## Goal of the exercise
Copy the lines below word for word, beginning with the line that contains "At what coordinates should I click to accomplish: Open the top" and continuing through the end of the data.

(Data items)

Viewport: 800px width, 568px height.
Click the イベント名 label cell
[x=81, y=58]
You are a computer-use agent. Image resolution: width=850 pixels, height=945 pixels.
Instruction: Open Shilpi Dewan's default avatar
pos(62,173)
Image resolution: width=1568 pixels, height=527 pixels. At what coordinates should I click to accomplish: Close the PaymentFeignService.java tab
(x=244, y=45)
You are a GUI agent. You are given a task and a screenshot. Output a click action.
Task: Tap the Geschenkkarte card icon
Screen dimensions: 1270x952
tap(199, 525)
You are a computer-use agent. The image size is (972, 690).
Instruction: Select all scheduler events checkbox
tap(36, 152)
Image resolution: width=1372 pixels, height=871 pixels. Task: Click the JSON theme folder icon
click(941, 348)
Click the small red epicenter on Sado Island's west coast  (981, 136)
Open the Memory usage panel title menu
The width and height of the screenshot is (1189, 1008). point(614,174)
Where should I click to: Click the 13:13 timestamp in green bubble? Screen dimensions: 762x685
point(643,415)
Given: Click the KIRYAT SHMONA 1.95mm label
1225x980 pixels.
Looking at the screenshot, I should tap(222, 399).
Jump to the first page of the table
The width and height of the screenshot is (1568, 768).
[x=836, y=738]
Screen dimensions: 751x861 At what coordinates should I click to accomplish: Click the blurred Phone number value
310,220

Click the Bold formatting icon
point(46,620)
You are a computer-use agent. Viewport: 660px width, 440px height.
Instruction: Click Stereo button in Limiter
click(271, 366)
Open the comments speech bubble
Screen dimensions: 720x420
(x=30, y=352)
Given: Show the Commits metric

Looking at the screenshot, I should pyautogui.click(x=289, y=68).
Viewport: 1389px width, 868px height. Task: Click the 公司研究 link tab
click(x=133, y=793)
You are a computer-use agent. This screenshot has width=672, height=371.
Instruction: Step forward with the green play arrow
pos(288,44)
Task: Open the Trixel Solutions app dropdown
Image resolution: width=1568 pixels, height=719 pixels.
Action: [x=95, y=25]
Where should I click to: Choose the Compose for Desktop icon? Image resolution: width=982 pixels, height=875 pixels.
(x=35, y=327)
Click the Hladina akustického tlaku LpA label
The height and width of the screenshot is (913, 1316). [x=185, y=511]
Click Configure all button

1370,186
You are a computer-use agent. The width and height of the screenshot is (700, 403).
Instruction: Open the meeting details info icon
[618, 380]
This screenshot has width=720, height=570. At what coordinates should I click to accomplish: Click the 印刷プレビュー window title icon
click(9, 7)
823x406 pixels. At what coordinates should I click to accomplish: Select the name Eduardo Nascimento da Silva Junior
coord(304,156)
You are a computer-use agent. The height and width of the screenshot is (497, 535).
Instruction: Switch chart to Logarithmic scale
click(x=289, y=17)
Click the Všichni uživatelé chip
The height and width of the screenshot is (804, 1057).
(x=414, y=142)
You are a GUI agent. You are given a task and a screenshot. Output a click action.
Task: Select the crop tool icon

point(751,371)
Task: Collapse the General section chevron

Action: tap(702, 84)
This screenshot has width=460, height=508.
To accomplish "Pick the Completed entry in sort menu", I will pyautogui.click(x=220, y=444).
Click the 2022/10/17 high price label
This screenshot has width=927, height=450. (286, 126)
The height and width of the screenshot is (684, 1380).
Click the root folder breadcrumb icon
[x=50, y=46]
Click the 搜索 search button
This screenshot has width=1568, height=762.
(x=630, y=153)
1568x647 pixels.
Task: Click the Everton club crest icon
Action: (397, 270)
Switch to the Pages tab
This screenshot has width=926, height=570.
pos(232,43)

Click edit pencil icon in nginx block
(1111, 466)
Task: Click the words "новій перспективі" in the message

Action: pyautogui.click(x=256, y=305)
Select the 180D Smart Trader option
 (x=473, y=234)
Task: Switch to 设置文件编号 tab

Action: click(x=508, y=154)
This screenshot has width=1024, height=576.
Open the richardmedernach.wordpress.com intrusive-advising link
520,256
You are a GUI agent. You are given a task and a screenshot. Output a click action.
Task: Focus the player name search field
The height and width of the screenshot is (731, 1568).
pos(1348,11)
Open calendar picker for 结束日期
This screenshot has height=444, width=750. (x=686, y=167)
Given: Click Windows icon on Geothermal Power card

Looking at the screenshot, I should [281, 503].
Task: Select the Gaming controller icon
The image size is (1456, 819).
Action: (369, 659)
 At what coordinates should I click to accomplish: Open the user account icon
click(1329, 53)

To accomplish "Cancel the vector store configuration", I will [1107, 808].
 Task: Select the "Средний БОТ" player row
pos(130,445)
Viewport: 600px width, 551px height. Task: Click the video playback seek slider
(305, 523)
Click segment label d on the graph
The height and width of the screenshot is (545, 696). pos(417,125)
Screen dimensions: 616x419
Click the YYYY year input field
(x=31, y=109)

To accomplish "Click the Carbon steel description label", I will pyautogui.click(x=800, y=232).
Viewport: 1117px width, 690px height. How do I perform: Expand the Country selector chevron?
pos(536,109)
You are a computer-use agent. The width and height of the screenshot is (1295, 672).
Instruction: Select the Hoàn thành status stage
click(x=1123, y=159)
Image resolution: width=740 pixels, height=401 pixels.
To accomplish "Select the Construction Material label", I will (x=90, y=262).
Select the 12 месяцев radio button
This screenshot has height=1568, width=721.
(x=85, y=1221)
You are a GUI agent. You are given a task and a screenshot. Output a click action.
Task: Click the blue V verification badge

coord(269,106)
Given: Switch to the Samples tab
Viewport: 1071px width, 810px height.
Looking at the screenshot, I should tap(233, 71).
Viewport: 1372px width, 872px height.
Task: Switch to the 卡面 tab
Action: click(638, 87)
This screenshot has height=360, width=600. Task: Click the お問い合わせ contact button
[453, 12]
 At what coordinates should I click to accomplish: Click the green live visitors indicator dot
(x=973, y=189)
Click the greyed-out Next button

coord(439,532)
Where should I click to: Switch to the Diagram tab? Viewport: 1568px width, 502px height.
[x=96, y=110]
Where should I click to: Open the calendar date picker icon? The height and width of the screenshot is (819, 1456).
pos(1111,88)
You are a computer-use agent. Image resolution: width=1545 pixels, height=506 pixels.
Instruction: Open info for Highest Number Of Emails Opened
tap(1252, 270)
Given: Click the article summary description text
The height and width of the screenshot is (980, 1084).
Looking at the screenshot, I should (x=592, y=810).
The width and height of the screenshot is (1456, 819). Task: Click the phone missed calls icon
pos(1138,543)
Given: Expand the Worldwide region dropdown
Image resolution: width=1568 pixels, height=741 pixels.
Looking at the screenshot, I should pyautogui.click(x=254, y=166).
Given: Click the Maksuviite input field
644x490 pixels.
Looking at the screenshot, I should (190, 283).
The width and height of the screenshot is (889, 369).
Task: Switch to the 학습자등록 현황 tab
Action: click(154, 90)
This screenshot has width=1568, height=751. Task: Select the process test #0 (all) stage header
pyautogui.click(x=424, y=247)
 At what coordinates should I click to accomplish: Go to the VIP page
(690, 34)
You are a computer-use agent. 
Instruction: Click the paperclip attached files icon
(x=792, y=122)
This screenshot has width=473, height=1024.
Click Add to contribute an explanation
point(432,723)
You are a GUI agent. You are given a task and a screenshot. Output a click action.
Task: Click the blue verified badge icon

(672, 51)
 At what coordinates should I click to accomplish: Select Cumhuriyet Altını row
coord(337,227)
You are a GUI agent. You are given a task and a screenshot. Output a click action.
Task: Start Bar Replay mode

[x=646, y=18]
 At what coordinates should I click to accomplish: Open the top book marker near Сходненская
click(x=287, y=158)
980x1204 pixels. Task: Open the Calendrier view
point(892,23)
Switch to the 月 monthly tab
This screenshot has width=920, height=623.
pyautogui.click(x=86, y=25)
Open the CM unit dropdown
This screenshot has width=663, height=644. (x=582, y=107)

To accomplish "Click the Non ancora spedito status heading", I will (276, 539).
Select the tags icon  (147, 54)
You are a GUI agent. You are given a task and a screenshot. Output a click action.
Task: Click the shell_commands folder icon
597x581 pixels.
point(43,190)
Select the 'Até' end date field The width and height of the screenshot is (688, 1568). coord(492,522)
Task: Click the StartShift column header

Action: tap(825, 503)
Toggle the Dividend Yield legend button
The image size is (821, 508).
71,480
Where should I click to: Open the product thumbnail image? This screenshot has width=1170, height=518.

## The completed task
 At what coordinates should I click to accomplish: Open the top book marker near Сходненская
click(x=287, y=158)
980x1204 pixels. Task: Open the Calendrier view
point(892,23)
Switch to the 月 monthly tab
This screenshot has width=920, height=623.
pyautogui.click(x=86, y=25)
Open the CM unit dropdown
This screenshot has width=663, height=644. (x=582, y=107)

To accomplish "Click the Non ancora spedito status heading", I will (276, 539).
Select the tags icon  (147, 54)
You are a GUI agent. You are given a task and a screenshot. Output a click action.
Task: Click the shell_commands folder icon
597x581 pixels.
point(43,190)
Select the 'Até' end date field The width and height of the screenshot is (688, 1568). coord(492,522)
Task: Click the StartShift column header

Action: tap(825, 503)
Toggle the Dividend Yield legend button
The image size is (821, 508).
71,480
Where should I click to: Open the product thumbnail image? This screenshot has width=1170, height=518.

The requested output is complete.